Surtout, il y a mon panthéon personnel en haut duquel je place d’abord La piscine. Delon et Romy sont au sommet de leur beauté et le film de Deray me fascine toujours autant à chaque vision. Ce qu’il s’y joue, subtilement, cette atmosphère qui se crée, progressivement, et ce quatuor d’acteurs incarnant des personnages troubles, impeccablement. Ensuite, vient Le samouraï. Sans doute le rôle le plus mythique de Delon. Impossible d’imaginer un autre que lui être Jef Costello. Le style maitrisé et épuré de Melville offre un écrin parfait à l’acteur et écrit un peu plus sa légende. Monsieur Klein de Joseph Losey est sans doute un de ses personnages les plus forts et une de ses plus grandes incarnations. Mort d’un pourri de Georges Lautner est pour moi tout à la fois un des meilleurs polars français des années 70 et un film où le naturel de Delon fait merveille. Il est éblouissant, superbement servi par des dialogues brillants de Michel Audiard. Enfin, impossible de ne pas citer les deux Verneuil, Mélodie en sous-sol et Le clan des siciliens. Deux polars très différents, absolument jouissifs et maitrisés. Deux classiques du genre où le jeune chien fou Alain Delon fait face à son maitre, Monsieur Jean Gabin. Le clan des siciliens se paie même le luxe d’ajouter à ce duo hors normes le grand Lino Ventura.

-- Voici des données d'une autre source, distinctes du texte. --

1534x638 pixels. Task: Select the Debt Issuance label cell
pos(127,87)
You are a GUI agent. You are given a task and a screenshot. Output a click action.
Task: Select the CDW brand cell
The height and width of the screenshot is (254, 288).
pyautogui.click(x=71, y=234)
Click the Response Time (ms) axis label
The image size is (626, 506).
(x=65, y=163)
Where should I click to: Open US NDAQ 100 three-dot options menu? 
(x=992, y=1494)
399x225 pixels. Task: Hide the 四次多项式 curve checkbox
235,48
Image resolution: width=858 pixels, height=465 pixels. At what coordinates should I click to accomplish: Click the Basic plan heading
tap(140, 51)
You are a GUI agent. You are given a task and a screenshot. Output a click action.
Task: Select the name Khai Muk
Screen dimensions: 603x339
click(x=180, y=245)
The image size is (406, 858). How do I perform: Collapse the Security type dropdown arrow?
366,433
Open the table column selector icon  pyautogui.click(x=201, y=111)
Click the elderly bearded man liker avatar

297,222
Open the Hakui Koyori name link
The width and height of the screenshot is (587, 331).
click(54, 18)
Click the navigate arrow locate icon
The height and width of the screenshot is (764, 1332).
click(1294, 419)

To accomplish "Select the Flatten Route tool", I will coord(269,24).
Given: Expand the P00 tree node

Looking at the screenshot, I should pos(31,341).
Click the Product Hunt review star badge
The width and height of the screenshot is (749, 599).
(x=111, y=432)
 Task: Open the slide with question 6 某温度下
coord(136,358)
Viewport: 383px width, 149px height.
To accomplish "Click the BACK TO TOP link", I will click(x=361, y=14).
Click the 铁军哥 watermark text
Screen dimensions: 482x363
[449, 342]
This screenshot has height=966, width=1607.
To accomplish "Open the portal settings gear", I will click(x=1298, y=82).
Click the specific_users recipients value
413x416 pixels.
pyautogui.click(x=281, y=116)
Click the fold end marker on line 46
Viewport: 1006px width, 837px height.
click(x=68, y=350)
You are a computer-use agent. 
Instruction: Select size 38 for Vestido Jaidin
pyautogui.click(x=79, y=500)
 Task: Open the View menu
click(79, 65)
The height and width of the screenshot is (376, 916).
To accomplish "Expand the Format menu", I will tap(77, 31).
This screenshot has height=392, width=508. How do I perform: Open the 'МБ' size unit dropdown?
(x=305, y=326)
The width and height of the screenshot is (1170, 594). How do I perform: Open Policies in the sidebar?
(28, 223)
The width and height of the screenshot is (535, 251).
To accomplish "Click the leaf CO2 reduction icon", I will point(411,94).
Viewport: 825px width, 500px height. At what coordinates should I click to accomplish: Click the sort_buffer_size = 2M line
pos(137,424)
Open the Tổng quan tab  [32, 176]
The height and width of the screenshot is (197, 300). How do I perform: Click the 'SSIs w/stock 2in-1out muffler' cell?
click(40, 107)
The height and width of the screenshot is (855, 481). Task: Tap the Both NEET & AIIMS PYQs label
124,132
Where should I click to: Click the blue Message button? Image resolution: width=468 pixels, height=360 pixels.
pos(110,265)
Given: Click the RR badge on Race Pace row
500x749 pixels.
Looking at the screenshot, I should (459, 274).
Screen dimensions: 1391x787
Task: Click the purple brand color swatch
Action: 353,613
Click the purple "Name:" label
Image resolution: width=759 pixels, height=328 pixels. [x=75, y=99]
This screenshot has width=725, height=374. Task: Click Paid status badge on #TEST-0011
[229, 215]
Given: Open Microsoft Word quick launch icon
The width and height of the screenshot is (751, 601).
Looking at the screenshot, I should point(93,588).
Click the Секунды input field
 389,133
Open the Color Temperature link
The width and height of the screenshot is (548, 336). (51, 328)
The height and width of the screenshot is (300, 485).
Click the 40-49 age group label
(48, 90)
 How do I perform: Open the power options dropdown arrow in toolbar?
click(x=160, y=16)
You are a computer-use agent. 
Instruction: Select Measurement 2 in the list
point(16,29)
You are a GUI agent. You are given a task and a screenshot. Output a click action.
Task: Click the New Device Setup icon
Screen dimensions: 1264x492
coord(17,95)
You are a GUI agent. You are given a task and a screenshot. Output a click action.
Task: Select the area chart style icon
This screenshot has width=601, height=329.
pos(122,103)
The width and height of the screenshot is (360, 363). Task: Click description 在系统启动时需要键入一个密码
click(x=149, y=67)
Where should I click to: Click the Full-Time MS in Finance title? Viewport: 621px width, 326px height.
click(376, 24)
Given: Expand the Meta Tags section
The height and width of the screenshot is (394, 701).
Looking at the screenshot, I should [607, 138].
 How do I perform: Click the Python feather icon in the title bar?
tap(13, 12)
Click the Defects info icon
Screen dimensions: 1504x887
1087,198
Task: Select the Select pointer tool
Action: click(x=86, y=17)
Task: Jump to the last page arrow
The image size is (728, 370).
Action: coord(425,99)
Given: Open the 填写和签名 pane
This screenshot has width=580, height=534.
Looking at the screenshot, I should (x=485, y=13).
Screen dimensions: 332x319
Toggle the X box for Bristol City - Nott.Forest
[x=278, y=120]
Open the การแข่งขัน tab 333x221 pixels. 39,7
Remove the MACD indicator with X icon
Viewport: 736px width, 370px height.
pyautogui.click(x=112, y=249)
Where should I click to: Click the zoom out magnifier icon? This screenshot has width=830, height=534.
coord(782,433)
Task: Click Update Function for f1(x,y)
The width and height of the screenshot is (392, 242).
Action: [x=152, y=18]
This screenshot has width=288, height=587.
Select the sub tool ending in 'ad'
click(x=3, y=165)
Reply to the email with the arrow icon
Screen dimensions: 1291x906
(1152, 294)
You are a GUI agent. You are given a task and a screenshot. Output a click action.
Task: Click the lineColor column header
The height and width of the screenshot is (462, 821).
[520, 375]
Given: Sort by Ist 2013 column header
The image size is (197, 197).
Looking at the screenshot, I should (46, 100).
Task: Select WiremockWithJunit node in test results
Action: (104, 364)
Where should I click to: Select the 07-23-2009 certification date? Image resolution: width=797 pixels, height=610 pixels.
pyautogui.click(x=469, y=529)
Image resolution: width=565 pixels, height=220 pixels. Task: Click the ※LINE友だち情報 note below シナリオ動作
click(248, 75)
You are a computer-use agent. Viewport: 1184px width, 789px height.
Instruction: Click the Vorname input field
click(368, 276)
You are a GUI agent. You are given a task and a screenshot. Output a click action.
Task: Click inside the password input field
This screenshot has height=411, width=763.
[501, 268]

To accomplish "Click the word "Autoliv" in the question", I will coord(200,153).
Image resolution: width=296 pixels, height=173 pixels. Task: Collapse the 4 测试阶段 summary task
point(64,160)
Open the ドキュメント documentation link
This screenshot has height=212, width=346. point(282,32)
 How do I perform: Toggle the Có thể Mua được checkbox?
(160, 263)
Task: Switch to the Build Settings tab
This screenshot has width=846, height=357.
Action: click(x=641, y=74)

Quelle affiche ! Je crois que ce qui me rend tout de même triste depuis la mort de Delon, c’est l’idée que peu d’acteurs ou actrices encore de ce monde ne laisseront une trace aussi importante à la fois dans l’histoire du cinéma et dans le cœur des gens. Ce n’est pas une question de talent. L’époque et l’approche du cinéma sont différentes, et les liens qui se créent avec nos actrices et acteurs sont différents. Là encore, c’est ainsi. Delon, comme quelques autres grands noms cités auparavant, appartenait à un âge d’or du cinéma français. Celui où cinéma d’auteurs et grands films populaires se côtoyaient en nombre. Celui où l’on allait voir des films mais aussi des acteurs parce qu’on les aimait. Celui où le héros ou l’héroïne de l’histoire nous faisait rêver. On aurait pourtant bien besoin de rêver aujourd’hui. Alain Delon est mort mais le cinéma l’a fait entrer dans la légende. Il le savait, il en était fier et il avait raison de l’être. Désormais éternel, nous avons encore de grands et beaux moments à partager avec lui. J’en suis plus qu’heureux et je l’en remercie.